Collected data
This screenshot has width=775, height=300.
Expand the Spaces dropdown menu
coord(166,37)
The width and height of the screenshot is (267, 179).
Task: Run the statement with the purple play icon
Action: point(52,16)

**What the task asks**
Copy each line of the entries exactly.

**Response**
This screenshot has width=775, height=300.
Expand the Spaces dropdown menu
coord(166,37)
The width and height of the screenshot is (267, 179).
Task: Run the statement with the purple play icon
Action: point(52,16)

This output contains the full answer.